Section 26: Anti-social behaviour injunctions

262.Section 26 replaces the existing section 153A of the Housing Act 1996, which extended the powers of certain social landlords to apply for injunctions to prohibit housing-related anti-social behaviour and allowed social landlords to obtain injunctions against a wide range of persons, not just residents, in order to protect other residents, visitors and their own staff. It also applied to situations where the conduct in question was capable of causing nuisance or annoyance (even if a complaint had not been received), but which directly or indirectly affected the landlord's management of its housing stock.
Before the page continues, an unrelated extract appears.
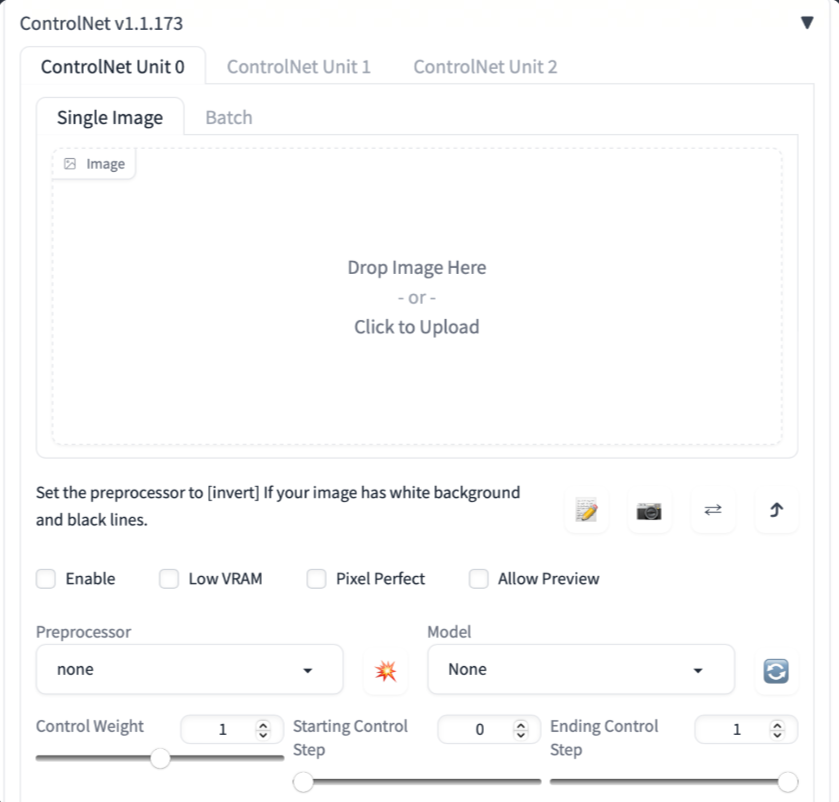Viewport: 839px width, 802px height.
Task: Click the webcam camera icon
Action: [x=649, y=510]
263.The section re-enacts section 153A of the Housing Act 1996 with modifications. In particular, the effect of the definition of “anti-social behaviour” in subsection (1) of the new section 153A, and of subsection (4), is that a housing related anti-social behaviour injunction may be granted without a particular individual being named as someone adversely affected by the conduct referred to in the injunction. An injunction may be granted in respect of conduct which is not described by reference to any person or persons at all. If conduct is described in an injunction by reference to a person or persons, these may be persons generally, or persons of a particular description, or a specified person.
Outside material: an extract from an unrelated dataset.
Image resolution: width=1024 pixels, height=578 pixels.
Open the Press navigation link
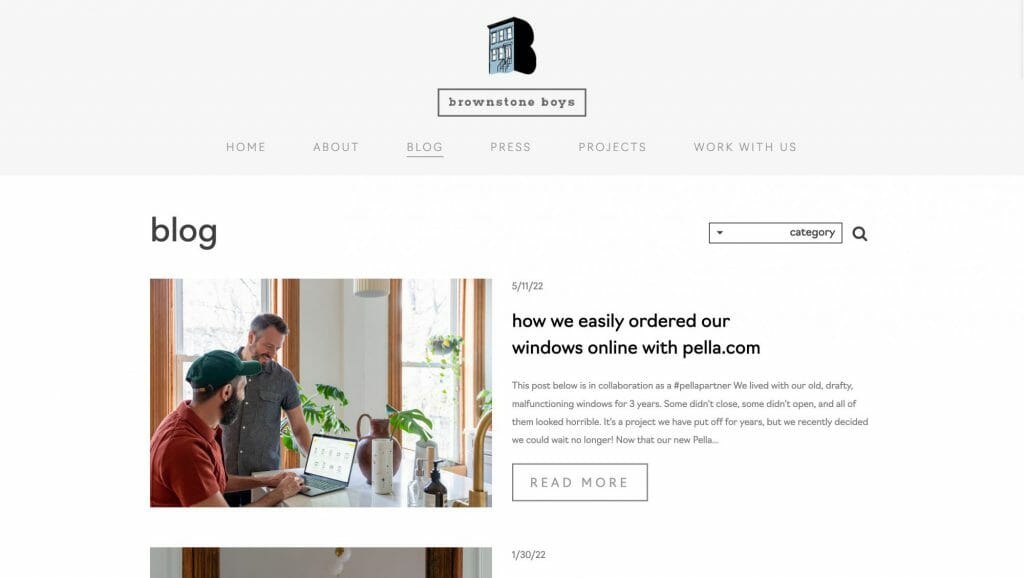point(510,147)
Section 27 and Schedule 10: Injunctions in local authority proceedings: power of arrest and remand

264.Under section 222 of the Local Government Act 1972, a local authority may in certain cases apply to the High Court or a county court for an injunction to stop anti-social behaviour.

265.Section 91 of the Anti-social Behaviour Act 2003 provides that, where such an injunction is granted, the court may attach a power of arrest to the injunction in certain cases, namely where the conduct in question consists of or includes the use of violence, or there is a significant risk of harm. That means that a person who is suspected of breaching the conditions of an injunction can be arrested.

266.However, section 91 makes no provision for what happens when a person is arrested. That means that a person arrested has to be released on bail pending a court hearing. The release may cause problems because of the subsequent behaviour of the person who has been arrested, or because the victim(s) of the anti-social behaviour may believe that the matter will not be taken seriously or dealt with swiftly.

267.Section 91 is repealed by Schedule 14 to the Act. In its place, section 27 of the Act gives the court the power to remand a person in custody pending trial, where he has been arrested for breach of an injunction.

268.The power to attach a power of arrest to the injunction remains as it was (subsections (2) and (3)). But the section and Schedule 10 go on to make new provision about what happens thereafter.

269.In essence, where a power of arrest is attached to an injunction, if the person against whom the injunction is taken out is suspected of breaching it, he may be arrested by a constable without warrant (subsection (4)). The constable must inform the local authority forthwith (subsection (5)).

270.The person arrested must then be brought before the court within 24 hours (subsection (6)). If the court does not deal with him immediately, it must remand him either on bail, or in custody, in accordance with the remaining provisions of the section and the provisions of Schedule 10.

271.Those provisions closely follow sections 155 and 156 of, and Schedule 15 to, the Housing Act 1996 (which deal with the arrest of a person suspected of breaching an injunction under section 153A, 153B and/or 153D of that Act). There are similar provisions in sections 47 and 48 of, and Schedule 5 to, the Family Law Reform Act 1996.

272.Under paragraph 4(1) of Schedule 10 a person may not be remanded in custody or on bail for a period of more than eight days at a time, except with the consent of all parties in a case where the person arrested is remanded on bail, or where the case is adjourned to allow for a medical examination.

273.A person remanded in custody for a period not exceeding three days may be remanded to police custody (paragraph 4(2) of Schedule 10).